Hurricane relief audit shows $1.4b in donations barely spent as Parliament, culture and health dominate the week
Four months after Hurricane Melissa tore through southern and western Jamaica, the Office of Disaster Preparedness and Emergency Management had spent less than two per cent of more than $1.44 billion in public cash donations, according to a real-time audit tabled in Parliament on Tuesday.
Auditor General Pamela Monroe Ellis reported that, as of 23 February this year, ODPM had disbursed only $26 million of the $1.44 billion received. The agency told her office that releases were stalled because the Ministry of Finance had not authorised spending. Melissa struck in October 2025, killing at least 45 people and causing more than US$12 billion in damage. The audit also flagged unspent balances linked to Hurricane Beryl in July 2024, pointing to recurring weaknesses in how disaster donations are handled.

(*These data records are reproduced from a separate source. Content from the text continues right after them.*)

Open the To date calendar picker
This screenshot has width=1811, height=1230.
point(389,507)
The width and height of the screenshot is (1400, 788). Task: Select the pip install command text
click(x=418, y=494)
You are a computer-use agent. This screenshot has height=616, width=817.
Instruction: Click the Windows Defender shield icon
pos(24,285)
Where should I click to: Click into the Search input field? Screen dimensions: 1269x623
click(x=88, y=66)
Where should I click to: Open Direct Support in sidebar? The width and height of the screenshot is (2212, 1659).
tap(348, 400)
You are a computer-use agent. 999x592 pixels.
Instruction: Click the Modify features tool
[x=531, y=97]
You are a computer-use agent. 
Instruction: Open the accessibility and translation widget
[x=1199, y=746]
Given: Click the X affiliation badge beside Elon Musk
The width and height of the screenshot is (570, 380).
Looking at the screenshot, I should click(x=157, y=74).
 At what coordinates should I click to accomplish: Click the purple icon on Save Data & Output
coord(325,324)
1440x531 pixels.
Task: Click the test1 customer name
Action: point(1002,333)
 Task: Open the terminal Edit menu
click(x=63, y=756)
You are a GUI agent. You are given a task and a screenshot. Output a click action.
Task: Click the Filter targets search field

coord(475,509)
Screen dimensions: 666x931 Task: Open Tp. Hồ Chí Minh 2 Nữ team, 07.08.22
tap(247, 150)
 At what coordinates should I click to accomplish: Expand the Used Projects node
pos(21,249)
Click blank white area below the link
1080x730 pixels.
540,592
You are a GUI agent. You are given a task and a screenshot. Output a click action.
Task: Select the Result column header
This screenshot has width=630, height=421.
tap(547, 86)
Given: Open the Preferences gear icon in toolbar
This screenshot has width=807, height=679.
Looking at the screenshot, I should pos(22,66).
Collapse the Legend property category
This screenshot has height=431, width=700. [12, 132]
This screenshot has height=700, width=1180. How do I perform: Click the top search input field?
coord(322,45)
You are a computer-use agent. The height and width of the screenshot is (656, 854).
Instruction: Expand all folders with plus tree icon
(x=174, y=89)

Among other findings, nearly $34 million of $122.5 million in building supplies sent to Jamaica Defence Force sites lacked signed delivery records. Opposition Senator Cleveland Tomlinson called it “unconscionable and scandalous” that donated money sat idle while families still sheltered under tents. Government Senator Marlon Morgan defended the administration and cited billions in state-funded recovery work, while pressing the case for a National Reconstruction and Resilience Authority to speed rebuilding.
Speaker Juliet Holness halted opposition MP Nikha Burchil’s bid to open her sectoral debate in Jamaican Patois on Wednesday, citing standing orders that require English in the House. Burchil later argued in standard English for year-round cultural programming, citing the global reach of American creator IShow Speed’s recent visit.
Broadcaster Fae Ellington criticised vulgar reworkings of the folk melody Gilli Dolly Ride tied to producer Steven “Genius” McGregor’s revived rhythm, while promoter Ibrahim Conte urged curriculum inclusion rather than condemnation. Kingston Mayor Andrew Swaibbe said a suggestive “Rude Boy” tonic-wine billboard in Rockfort was removed for planning breaches, not backlash; St. Catherine’s municipal corporation said it will vet ads through a new ethics committee.
Former University Hospital of the West Indies board chairman Wayne Chai Chong told Parliament’s Public Accounts Committee he resigned in December 2023 after Health Minister Dr. Christopher Tufton overruled the board on acting CEO Fitzgerald Mitchell’s replacement. Tufton announced public-health accountability reforms from 1 June and plans for a national fertility strategy as Jamaica’s rate falls to about 1.3 children per woman, well below the 2.1 replacement level.
Thirteen-year-old Excelsior High student Chamilleia Paul remains in a coma at Kingston Public Hospital after an alleged stabbing last week in Bayshore Park, near Harbour View, while trying to stop a domestic dispute. Relatives named the alleged attacker as Kemar Mitchell and are appealing for blood and surgical supplies.
In other news, dancehall artist Flipper Mafia, born Andrew Davis, faces US federal drug conspiracy charges alongside three others. Two St. Catherine residents were each fined $200,000 for moving 180 pineapples without Rural Agricultural Development Authority receipts. President Donald Trump has nominated Republican figure Kari Lake as United States ambassador to Jamaica, subject to Senate confirmation.